Excerpt from a dataset:
<<<<
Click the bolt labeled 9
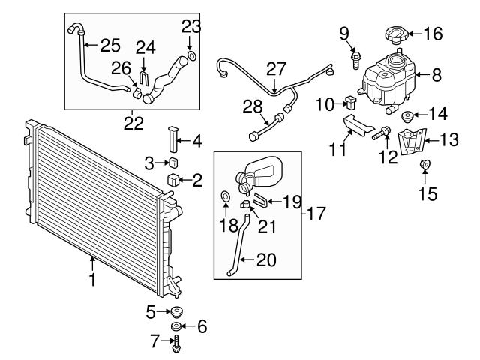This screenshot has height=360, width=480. point(355,54)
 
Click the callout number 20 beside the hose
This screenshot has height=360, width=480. point(266,260)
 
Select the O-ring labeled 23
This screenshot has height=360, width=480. point(192,56)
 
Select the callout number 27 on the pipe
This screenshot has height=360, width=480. point(277,68)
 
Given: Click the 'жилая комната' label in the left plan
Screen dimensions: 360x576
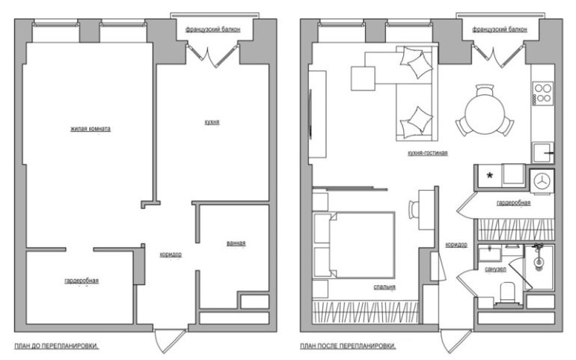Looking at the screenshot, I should [x=91, y=129].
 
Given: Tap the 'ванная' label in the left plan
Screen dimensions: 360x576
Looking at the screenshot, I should [x=236, y=243].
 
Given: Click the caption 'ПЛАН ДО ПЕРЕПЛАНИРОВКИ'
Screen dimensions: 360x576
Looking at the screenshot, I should [x=57, y=347].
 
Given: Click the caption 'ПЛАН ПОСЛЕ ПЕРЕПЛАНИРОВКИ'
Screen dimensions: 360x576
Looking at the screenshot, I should [x=348, y=347].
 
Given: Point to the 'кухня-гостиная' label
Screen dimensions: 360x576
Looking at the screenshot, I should [x=427, y=153].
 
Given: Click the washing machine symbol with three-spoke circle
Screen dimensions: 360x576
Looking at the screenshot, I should [x=542, y=180].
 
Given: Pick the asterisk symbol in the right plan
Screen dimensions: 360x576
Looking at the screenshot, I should [x=491, y=175].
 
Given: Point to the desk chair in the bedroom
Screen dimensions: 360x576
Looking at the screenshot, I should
>>>>
# The request
Output the lines of these entries as a numbered list, skipping blank lines and leaving out the pictures.

# Solution for this problem
1. Click the bolt labeled 9
2. This screenshot has height=360, width=480. point(355,54)
3. Click the callout number 20 beside the hose
4. This screenshot has height=360, width=480. point(266,260)
5. Select the O-ring labeled 23
6. This screenshot has height=360, width=480. point(192,56)
7. Select the callout number 27 on the pipe
8. This screenshot has height=360, width=480. point(277,68)
9. Given: Click the 'жилая комната' label in the left plan
10. Screen dimensions: 360x576
11. Looking at the screenshot, I should [x=91, y=129].
12. Given: Tap the 'ванная' label in the left plan
13. Screen dimensions: 360x576
14. Looking at the screenshot, I should [x=236, y=243].
15. Given: Click the caption 'ПЛАН ДО ПЕРЕПЛАНИРОВКИ'
16. Screen dimensions: 360x576
17. Looking at the screenshot, I should [x=57, y=347].
18. Given: Click the caption 'ПЛАН ПОСЛЕ ПЕРЕПЛАНИРОВКИ'
19. Screen dimensions: 360x576
20. Looking at the screenshot, I should [x=348, y=347].
21. Given: Point to the 'кухня-гостиная' label
22. Screen dimensions: 360x576
23. Looking at the screenshot, I should [x=427, y=153].
24. Given: Click the washing machine symbol with three-spoke circle
25. Screen dimensions: 360x576
26. Looking at the screenshot, I should [x=542, y=180].
27. Given: Pick the asterisk symbol in the right plan
28. Screen dimensions: 360x576
29. Looking at the screenshot, I should [x=491, y=175].
30. Given: Point to the desk chair in the bedroom
31. Screen dimensions: 360x576
32. Looking at the screenshot, I should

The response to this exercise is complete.